“Para apilonar madera, cubrirla de pajón y tierra y darle candela, no hay que estudiar”, me dijo un “sabelotodo” de oficina, pero yo, nacido y criado en la montaña, sé que es un asunto complejo y que cualquiera no fabrica carbón.
Seguí el rastro a las columnas de humo gris que puntean la cima de Canina, entre Antúnez y Mantua, y lo encontré: Pablo es delgado, tez morena y barba crecida y pespunteada con hilillos de plata. En su rostro destacan los ojos, grandes y repletos de bondad.
Una vez lo vi recibiendo una medalla. Pude entrevistarlo, pero la peligrosa rutina del periodismo, que en ocasiones aísla lo verdaderamente importante, y la excesiva modestia del carbonero, hicieron el resto.
En estos días de apagones, cuando el carbón vegetal vuelve a ocupar un lugar en los hogares de la villa, me acordé de él.
“Como de Santa Bárbara cuando truena”, me reprochó mi amigo, Alain Caboverde, antiguo trabajador forestal y ahora secretario general de la CTC en Mantua, antes de darme la seña.
Así llegué a sus predios, sin más prefacios que mi cámara y las ganas inmensas de recuperar el tiempo que perdí.
No hay formalidades; Pablo y sus compañeros de labor hacen un alto y se acomodan sobre los troncos de eucaliptus.
“No nací en Mantua, en realidad soy de La Güira, en Luis Lazo, pero en el año ‘86, cuando regresé de Angola, se me ocurrió visitar a mis primos aquí y me embullé con lo del carbón. Desde entonces no he parado un solo día”.
Miro los hornos a medio construir. El sudor corre por las mejillas de los hombres que ahora escuchan a su compañero y maestro. Hoy le acompañan Luis Enrique, Yúnior y José Manuel, con historias muy parecidas.
“Hay magia cuando Pablo cuenta”, dice Luis Enrique, y los demás asienten.
“Hacer un horno, no es fácil, continúa Pablo, y no solo porque sea un oficio muy recio, sino porque la madera hay que colocarla bien, para que queme pareja, y si no respira, y no se sabe cuándo y dónde regular la entrada de aire, se vuela y no recoges más que cenizas, o peor, hasta un accidente puede ocurrir”.
Entonces, pregunto: ¿Los hornos se hacen por pisos?
Pablo y los demás, ríen. “Cuando la madera es muy gruesa, no queda más remedio. Ahora mismo lo estamos montando de ese modo, como si fueran escalones. Todo con mucha habilidad, porque si no se balancea bien, puede inclinarse, y estos no son palitos chinos”.
De Pablo Pimienta ruedan leyendas sencillas, de esas que construyen la vida ejemplar de un obrero. Entre ellas, que no conoce de vacaciones, que, si no hay tractor, va en bicicleta, y que su carbón es el que más agradecen en las cocinas de Mantua, y más allá.

○ ○ ○

* DESAFÍOS
**a.** Según el relato sobre el carbonero de Mantua, ¿dónde nació Pablo?
**b.** Retoma el relato sobre el carbonero de Mantua a partir de su última oración.
Los registros provienen de una fuente distinta.

○ ○ ○

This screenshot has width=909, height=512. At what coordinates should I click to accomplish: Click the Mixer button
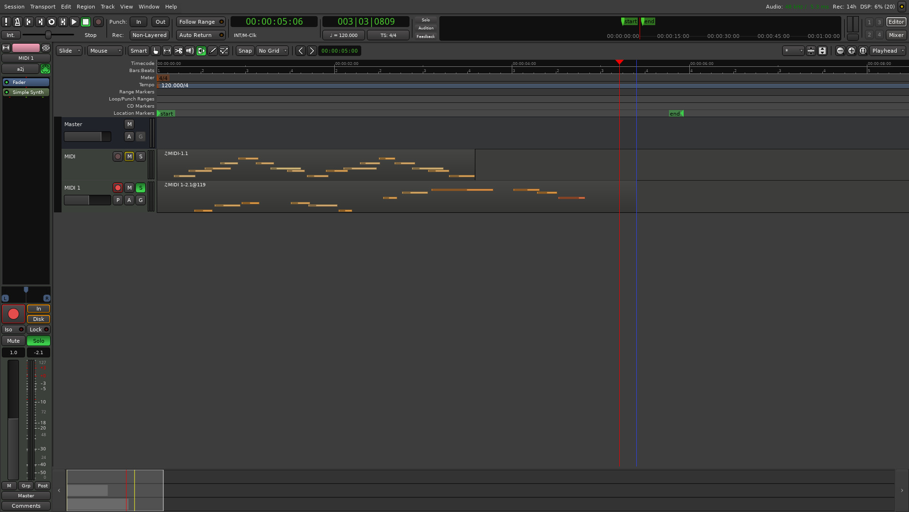896,35
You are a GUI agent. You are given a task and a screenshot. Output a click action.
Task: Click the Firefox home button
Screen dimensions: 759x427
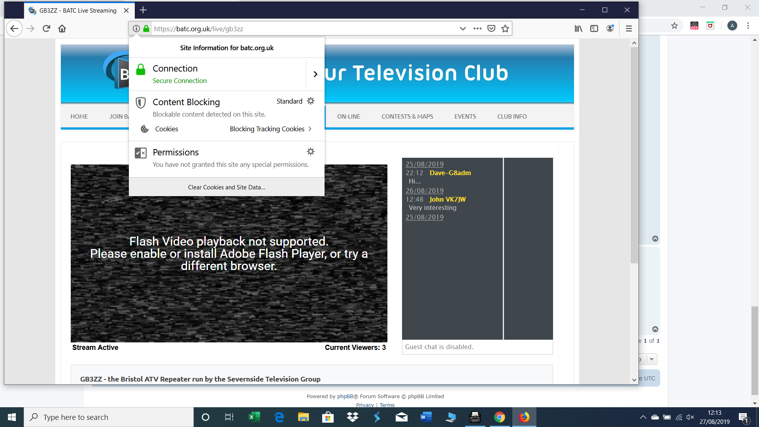pyautogui.click(x=62, y=28)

○ ○ ○

* RESULTADOS
**a.** En La Güira, en Luis Lazo.

**b.**
“Son cuentos de camino, pero vacaciones tengo pocas: un horno no puede dejarse por una fiesta o por la playa, porque el esfuerzo de mucha gente se quema en una noche. Hay que velarlo para producir buen carbón, y eso no se lo confío a mucha gente”.
¿Cuántos hornos ha hecho Pablo Pimienta?
“Eso ya no lo sabe nadie. Mil, dos mil. Fíjate que desde la Comandancia, allá por las lomas, hasta Blanquizales, en la antigua pista de aviación, le puedo enseñar las marcas de todas las quemas. Ahora trabajo en lo del carbón de exportación, que es una responsabilidad muy grande porque ayuda a traer dinero para el país”.
¿Y la soledad?
“La soledad la hace uno mismo. Yo nunca me siento solo, tengo el bosque, la madera, otros hornos que ir levantando, y la atención al que está quemando no me deja pestañear”.
Pero la familia siente la ausencia…
“Si, pero se acostumbra. Me casé, tuve dos hijos que son muy trabajadores y cuatro nietos que son mi vida. Cuando llego saltan y me abrazan, y ese es el regalo más grande por los días que paso fuera”.
Y para ustedes, pregunto a sus camaradas, ¿cómo es Pablo?
“Un hombre a todo, compartidor, fiera pal´ trabajo, dice José Manuel, y cuando tienes un problema, cuenta con él”.
“Periodista, agrega Yúnior, yo le aseguro a usted, que en to´ Pinar del Río, no hay otro mejor en este oficio”.
Mientras hablan, Pablo mira el suelo y con el dorso de su bota rasga la corteza del tronco donde se apoya.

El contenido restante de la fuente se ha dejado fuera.